A structuring absence in the agenda?

England has spearheaded PPI in research and committed considerable funds and other resources to this. Whilst this has certainly facilitated work in this country, the empirical and conceptual research sketched out has taken a different and more critical turn. Thus whilst some governmental health research funders seem to rest on on their laurels regarding quantitative reports of the frequency of PPI in National Institute for Health Research-funded studies (Nasser et al. Citation2017), little is known about the power dynamics, impact or influence of PPI, with authors noting that although the approach holds promise, it is can be poorly understood and conceptualised (Rose Citation2017; Tritter Citation2009).
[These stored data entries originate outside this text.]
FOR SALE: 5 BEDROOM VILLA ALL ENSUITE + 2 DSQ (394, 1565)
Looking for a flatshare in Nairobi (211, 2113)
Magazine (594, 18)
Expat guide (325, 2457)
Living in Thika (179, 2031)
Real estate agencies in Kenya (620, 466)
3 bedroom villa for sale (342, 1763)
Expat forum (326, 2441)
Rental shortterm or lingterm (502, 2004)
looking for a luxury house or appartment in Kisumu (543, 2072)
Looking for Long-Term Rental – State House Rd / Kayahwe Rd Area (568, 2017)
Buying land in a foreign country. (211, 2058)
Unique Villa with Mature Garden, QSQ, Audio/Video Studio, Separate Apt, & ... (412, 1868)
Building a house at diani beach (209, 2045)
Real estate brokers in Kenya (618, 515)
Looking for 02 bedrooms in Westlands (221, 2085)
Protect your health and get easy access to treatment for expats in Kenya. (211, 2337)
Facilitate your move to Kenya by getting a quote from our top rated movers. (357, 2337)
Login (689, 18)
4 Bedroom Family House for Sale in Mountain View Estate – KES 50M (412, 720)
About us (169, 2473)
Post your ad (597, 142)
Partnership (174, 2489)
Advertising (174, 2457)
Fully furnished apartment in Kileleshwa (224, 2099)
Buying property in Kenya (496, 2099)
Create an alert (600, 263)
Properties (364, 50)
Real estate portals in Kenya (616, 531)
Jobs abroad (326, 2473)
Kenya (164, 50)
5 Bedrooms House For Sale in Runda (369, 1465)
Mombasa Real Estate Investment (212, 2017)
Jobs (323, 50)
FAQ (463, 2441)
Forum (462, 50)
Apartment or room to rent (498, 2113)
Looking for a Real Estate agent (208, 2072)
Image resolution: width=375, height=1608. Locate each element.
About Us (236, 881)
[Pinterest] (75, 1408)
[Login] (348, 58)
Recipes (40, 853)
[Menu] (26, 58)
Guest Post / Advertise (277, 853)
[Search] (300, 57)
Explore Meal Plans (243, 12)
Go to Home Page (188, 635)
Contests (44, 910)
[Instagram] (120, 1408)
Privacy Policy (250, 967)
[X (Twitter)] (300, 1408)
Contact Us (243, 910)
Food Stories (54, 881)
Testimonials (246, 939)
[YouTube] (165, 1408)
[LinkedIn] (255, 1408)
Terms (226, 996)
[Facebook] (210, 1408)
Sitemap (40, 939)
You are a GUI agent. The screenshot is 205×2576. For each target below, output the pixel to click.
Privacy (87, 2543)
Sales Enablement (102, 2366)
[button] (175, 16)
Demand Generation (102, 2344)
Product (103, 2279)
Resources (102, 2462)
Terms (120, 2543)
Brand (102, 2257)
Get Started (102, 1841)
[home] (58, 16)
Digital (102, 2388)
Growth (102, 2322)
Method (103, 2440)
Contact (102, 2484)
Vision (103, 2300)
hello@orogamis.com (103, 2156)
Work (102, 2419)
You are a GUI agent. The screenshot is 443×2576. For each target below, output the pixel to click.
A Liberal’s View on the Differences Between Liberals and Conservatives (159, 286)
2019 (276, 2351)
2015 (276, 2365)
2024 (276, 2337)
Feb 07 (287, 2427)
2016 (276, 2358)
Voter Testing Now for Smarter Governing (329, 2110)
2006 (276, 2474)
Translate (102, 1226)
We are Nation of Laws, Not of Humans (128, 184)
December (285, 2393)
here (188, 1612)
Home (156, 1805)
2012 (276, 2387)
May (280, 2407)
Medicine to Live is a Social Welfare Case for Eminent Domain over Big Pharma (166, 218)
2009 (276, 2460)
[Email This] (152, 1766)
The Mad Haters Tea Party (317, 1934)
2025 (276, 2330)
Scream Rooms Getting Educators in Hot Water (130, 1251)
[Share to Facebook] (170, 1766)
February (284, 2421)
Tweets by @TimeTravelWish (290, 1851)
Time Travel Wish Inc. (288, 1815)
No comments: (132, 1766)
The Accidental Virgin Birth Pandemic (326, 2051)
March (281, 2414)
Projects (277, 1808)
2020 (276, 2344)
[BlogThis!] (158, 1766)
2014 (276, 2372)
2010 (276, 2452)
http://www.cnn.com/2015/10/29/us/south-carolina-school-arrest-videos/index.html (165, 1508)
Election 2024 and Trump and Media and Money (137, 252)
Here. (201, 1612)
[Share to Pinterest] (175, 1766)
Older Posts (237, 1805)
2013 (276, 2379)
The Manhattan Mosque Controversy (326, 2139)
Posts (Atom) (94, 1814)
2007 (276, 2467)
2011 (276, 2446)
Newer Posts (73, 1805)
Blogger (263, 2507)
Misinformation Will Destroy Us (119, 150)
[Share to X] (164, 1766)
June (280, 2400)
Although PPI has a catalytic nature for clinical research studies, as demonstrated here, user and survivor-led research is an independent discipline in itself and should not be conflated with PPI. Some of the more limited practice and tokenistic approaches to PPI in clinical research can be restricted to ‘influencing’ through advisory roles, with resources and power remaining with non-user and survivor academic researchers. We argue that service user and survivor-led research is distinct and is different to PPI, and should be acknowledged as such in any mental health research agenda.

Conclusion

It may well be the case that those responsible for writing the Research Councils UK cross-disciplinary mental health research agenda and call were unaware of what we have summarised here. But if they were, they did not cast their nets very far. By not attending to this work, they have left certain key concepts and arguments unexamined and uninterrogated. Thus the language of diagnosis permeates and is taken for granted in the document, raising questions about how such a document could be written as if this was perfectly uncontentious. Similarly, ‘interventions’ are assumed to be clinical ‘treatments’ as if work on and investigations into peer support existed in some separate space. Also, in the rush to embrace ‘big data’ there is no critical interrogation of the categories by means of which these data are captured, meaning some things gain the status of ‘fact’ whilst others remain invisible, as they are not part of the epidemiological framework. Similarly, there is no reflection on the ethical implications of digital and big data, and the use of algorithms and genetics in mental health. So it is without question taken for granted in this announcement that what is wrong with us is an ‘illness’, a ‘mental illness’ to which this new funding call will deliver even better clinical ‘interventions’ or ‘treatments’. Instead, the call might have broken with the tireless focus on the isolated individual (brain) and recognised the established role of social determinants such as poverty, inequality, structural racism and austerity. These social conditions are tractable and this might have been a discourse where survivor research would be recognised, make a contribution, yet continue to push the boundaries. Mental illness may still be the routine term used, but in this model pharmaceuticals act as cover not cure and it is not hard in this framing for ‘illness’ to form a category waiting to be contested.

Such a discourse in fact is not absent everywhere. Research Councils UK should pay attention to epistemological and methodological challenges from the body of user-led and survivor research such that this work and what it represents is accorded the status of credible and legitimate knowledge; they might do well also to listen to the United Nations. We end with some quotations from the UN OCHR Special Rapporteur on Health (UNHRC Citation2017). In writing a forward view for mental health research and practice, he says:

Paternalistic and excessively medicalized concepts must give way to participatory, psychosocial care and support in the community. Cost-effective and inclusive options with successful outcomes do exist and are being used around the world today – they just need to be scaled up and maintained. (OHCHR Citation2017)

and:

Mental health policies and services are in crisis – not a crisis of chemical imbalances, but of power imbalances. (OHCHR Citation2017)

Disclosure statement

No potential conflict of interest was reported by the authors.